THERAPIST GOAL: serve as an objective governor of communication as it emerges during sessions and teach functional communication skills. The therapist models clear and functional communication, oftern working w/ a co-therapist for this purpose
Bowenian Intergenerational Theory
-by Murray Bowen
VIEW OF THE PROBLEM: Sx result from a LACK OF DIFFERENTIATION between THINKING & FEELING and SELF & OTHERS in the family.
A family's degree of differentiation is established over multiple generatios of family life. Bowen assumes that people choose partner from families with similar levels of differentiation
TX GOALS: increase level of differentiation, which will enable family members to withstand greater degrees of anxiety in life.
Increase the solid-self = clear convictions and internal consistecy (Roger's self-congruence); it's reponsible, autonomous and non-dogmatic
Decrease the pseudo-self= convictions that change w/ social pressure; lives in a predominantly feeling world where major life decisions are based on "getting comfortable."
THERAPIST ROLE: seen as teacher and coach; homework assignments used as a way of demonstrating patterns of bx.
Therapist works w/ the "leader, " = person most influential in the family system.
Structural Family Therapy
by Salvado Minuchin
-focuses less on insight (as done in Psychodynamic and Bowenian approaches) and looks at more concrete bx patterns.
VIEW OF THE PROBLEM: problem bx viewed as fx of dysfunctional fam. structure (established patterns of interactions).
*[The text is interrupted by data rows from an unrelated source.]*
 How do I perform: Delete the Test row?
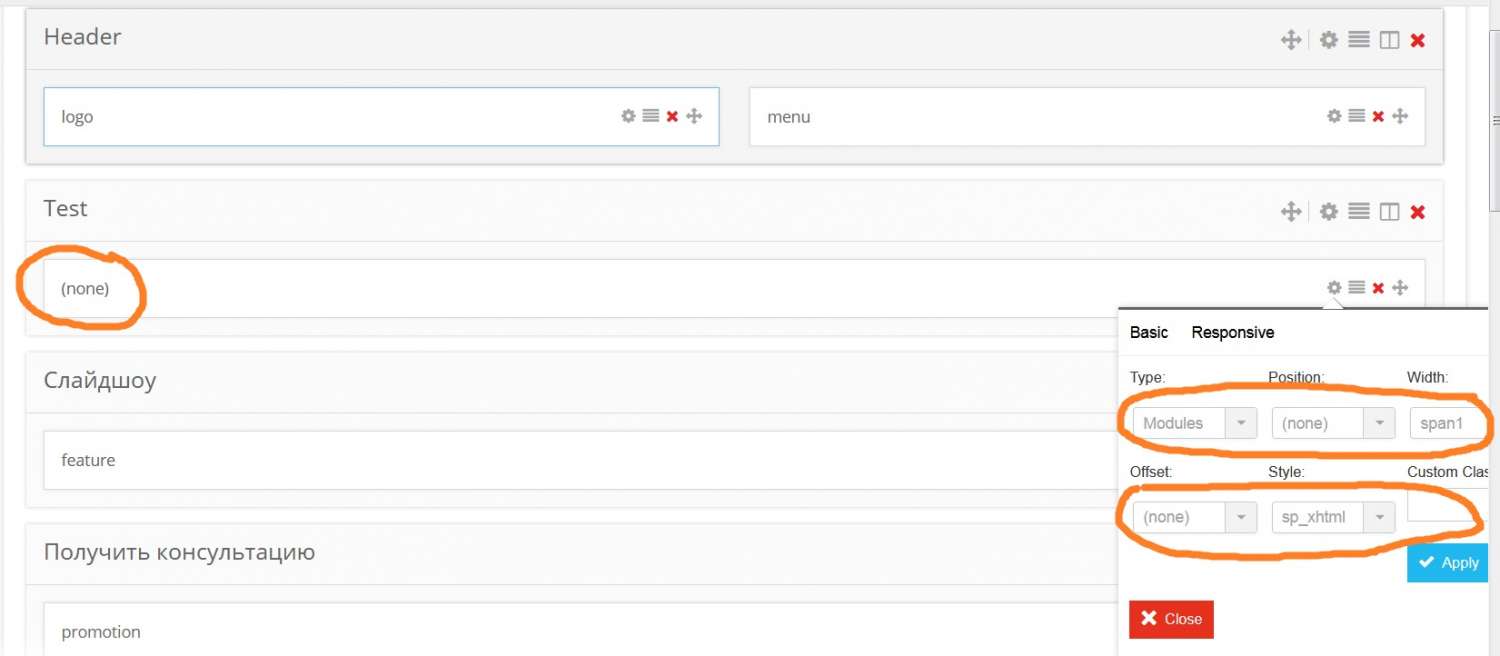coord(1417,212)
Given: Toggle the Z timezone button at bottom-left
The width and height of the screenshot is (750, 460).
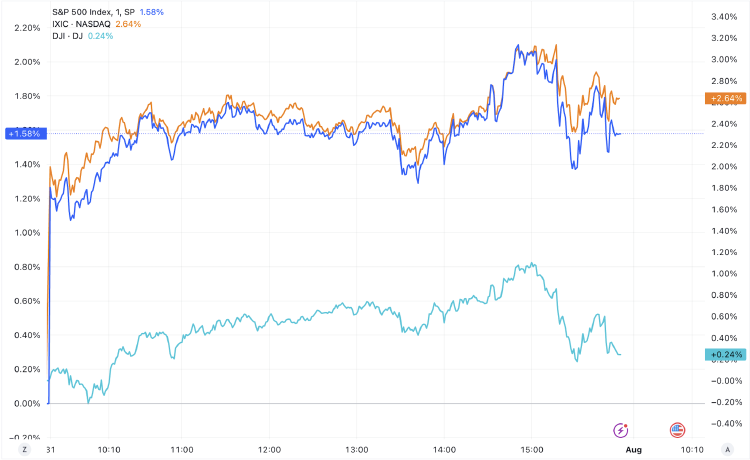Looking at the screenshot, I should tap(24, 449).
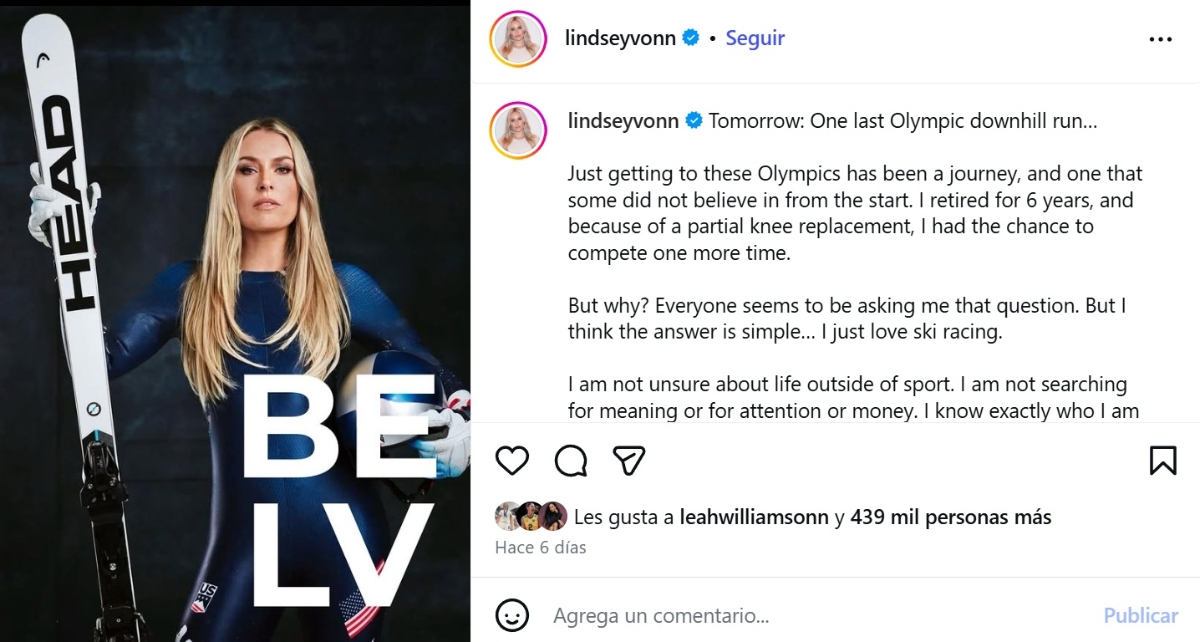The image size is (1200, 642).
Task: Open the emoji picker smiley icon
Action: (x=512, y=615)
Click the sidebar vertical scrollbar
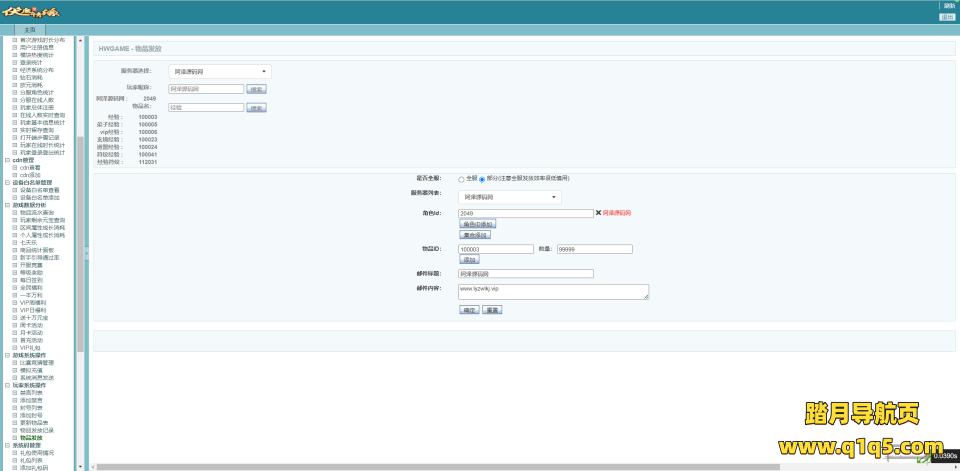 (80, 200)
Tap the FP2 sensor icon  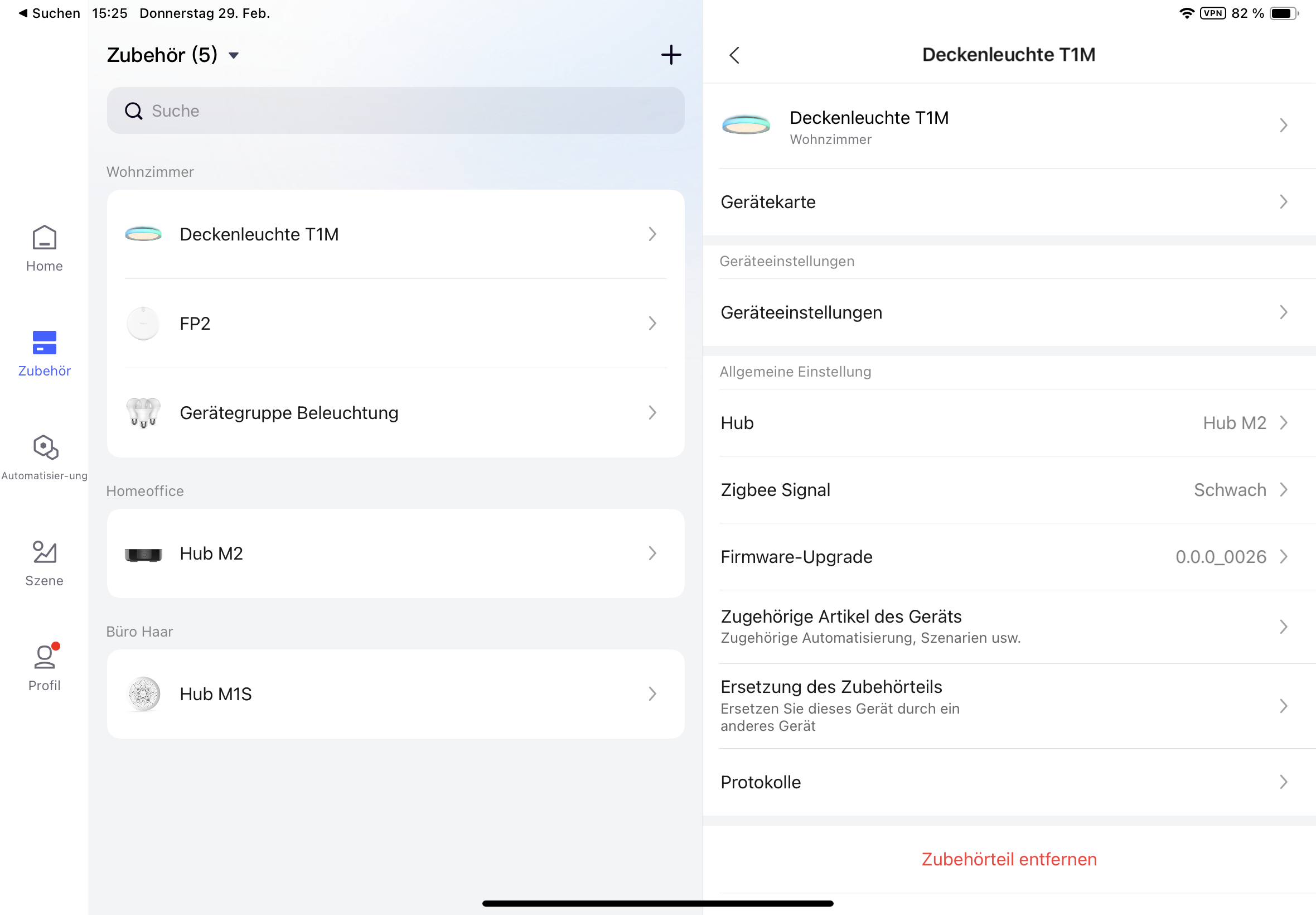click(x=143, y=324)
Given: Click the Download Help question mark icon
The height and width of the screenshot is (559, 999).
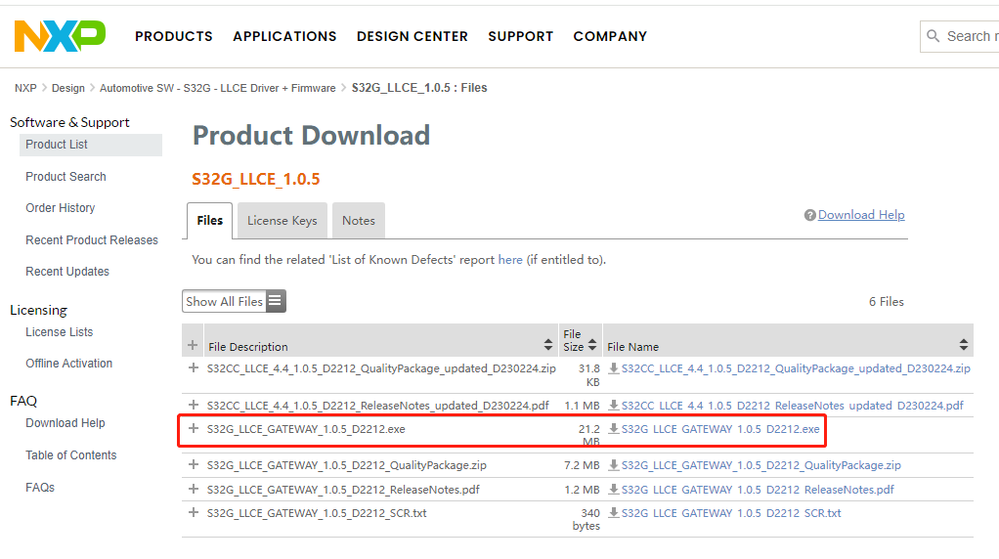Looking at the screenshot, I should tap(810, 215).
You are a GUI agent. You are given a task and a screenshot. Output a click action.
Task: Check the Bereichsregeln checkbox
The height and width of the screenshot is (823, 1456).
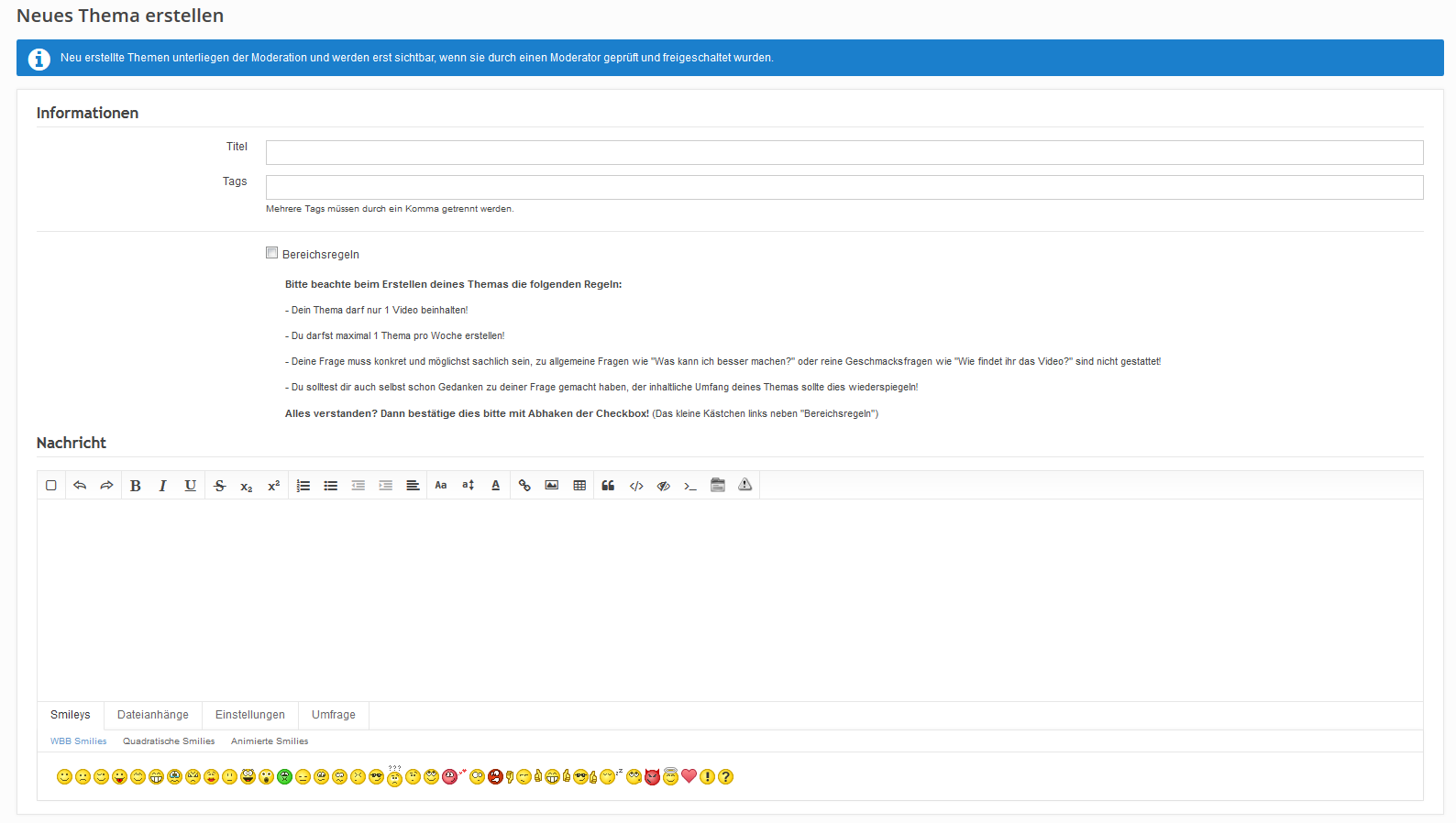coord(272,253)
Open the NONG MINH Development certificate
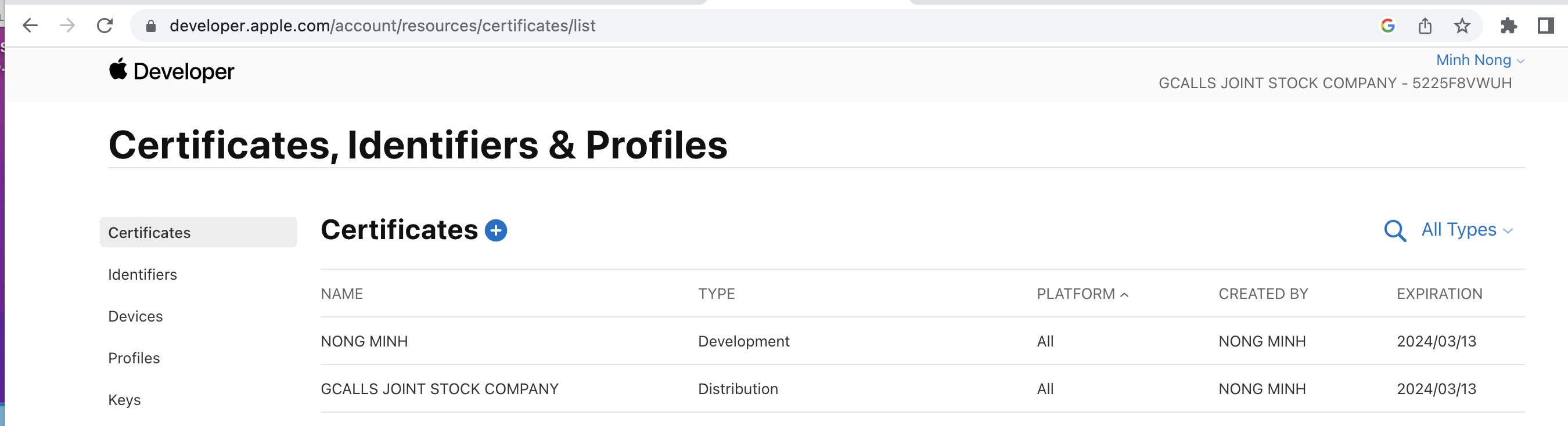Image resolution: width=1568 pixels, height=426 pixels. 364,341
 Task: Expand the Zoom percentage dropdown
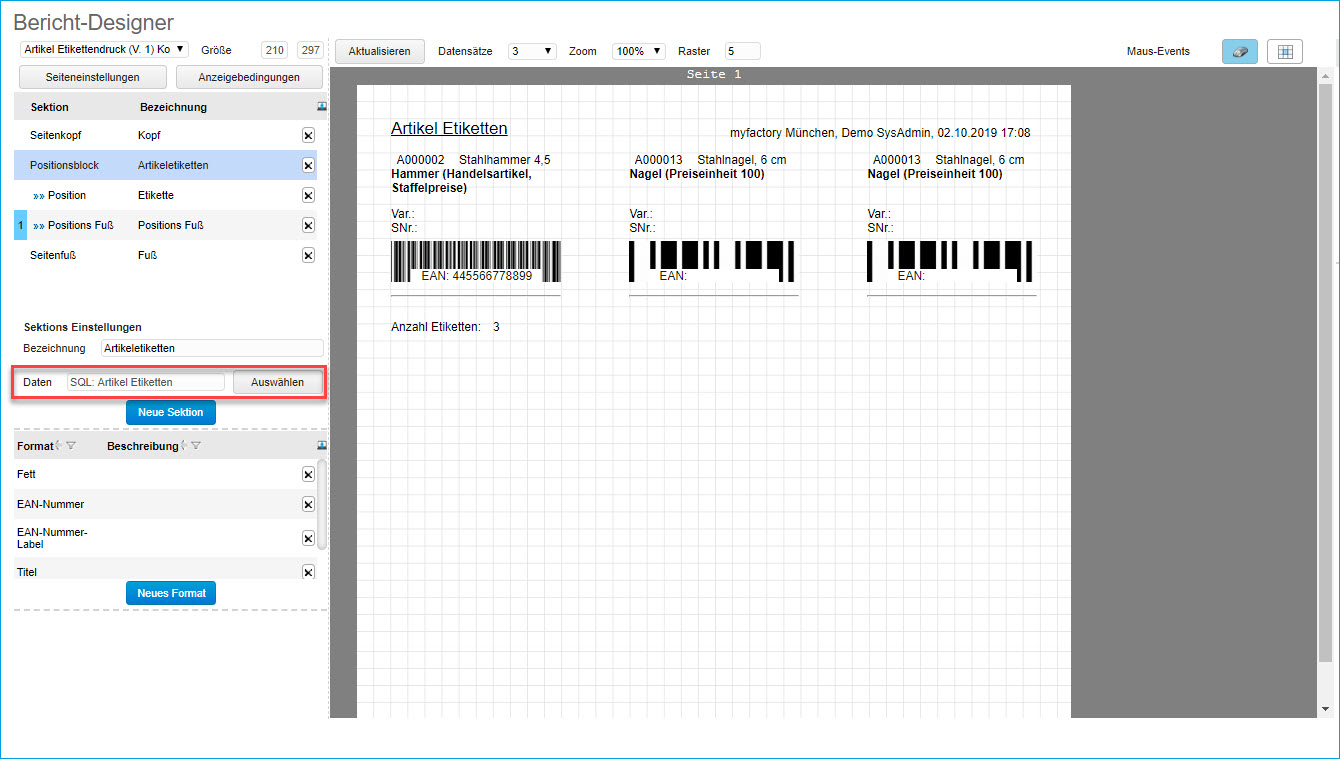pyautogui.click(x=638, y=51)
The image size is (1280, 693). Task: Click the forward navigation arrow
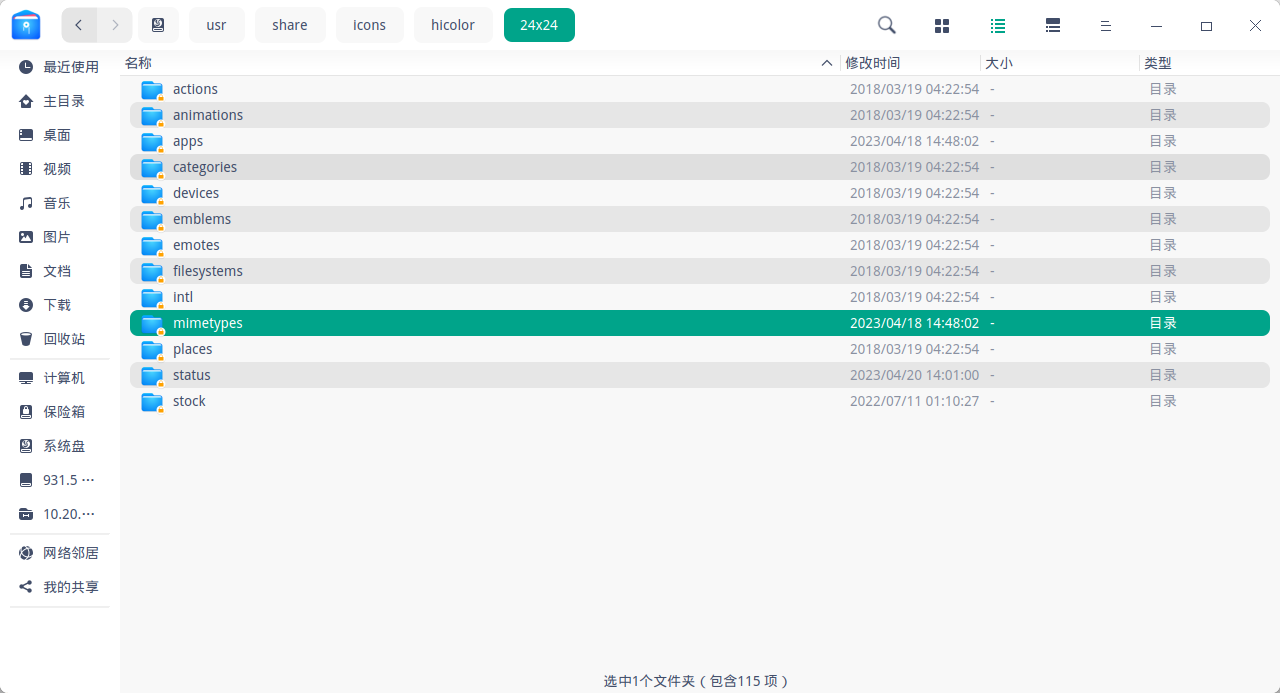point(115,25)
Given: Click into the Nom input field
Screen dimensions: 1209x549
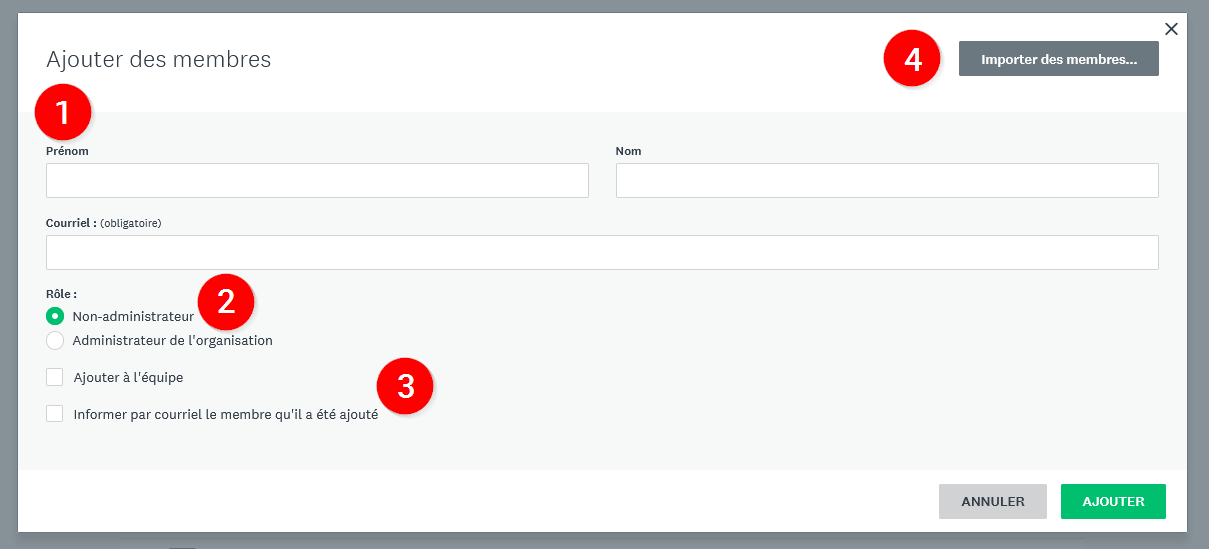Looking at the screenshot, I should pos(886,181).
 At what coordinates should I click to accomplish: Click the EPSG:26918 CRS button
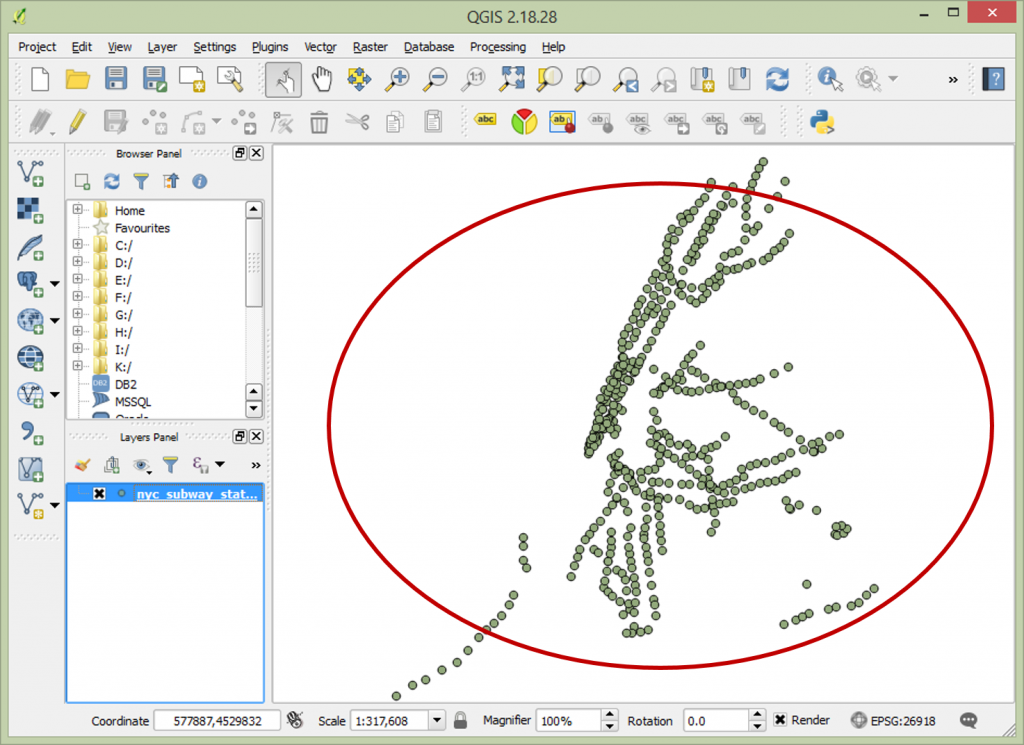tap(893, 720)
Focus on problems of inflexible structure and problems of resonance
TX GOALS: develop a well-balanced, flexible structure w/ a stong parental coalition
-determined the nature of the family's structure as part of the assessment phase
-determined the nature of the family's communication patterns
-homework assignments used as probes to illustrate family relationship patterns
-help the clients better understand their family's structure
clarify all family members' symptoms, not just Eddie's
clarify the family members' reality circumstances
actively make suggestions and "behavioral prescriptions" to change dysfunctional aspects of structure
THERAPIST ROLE: eval structure, flexibility, and resonance; eval how sx are serving to maintain existing structure; contract for specific goals; homework assignments to test bx patterns then to teach and practicie changes in bx
Strategic Family Therapy
by Haley and Satir
-a brief, sx oriented therapy w/ present focus and little attention to insight development
VIEW OF THE PROBLEM: sx are dysfunctional attempts to regulate family relationships and resolve problems in the family.
A family system is a pattern of rules (norms, expectations) and families become dysfunctional b/c of ambiguity and covert communications.
The emphasis is on the family as a whole.
TX GOALS: clarify communications patternsand work to make them functional. Make the implicit explicit. Change repetitive, dysfunctional communication sequences.
THERAPIST'S ROLE: therapist is DIRECTIVE and ACTIVE. Reframe the family's view of the problem. Use paradoxical instruction to prescribe sx as a way of interfering with repetitive communication sequences.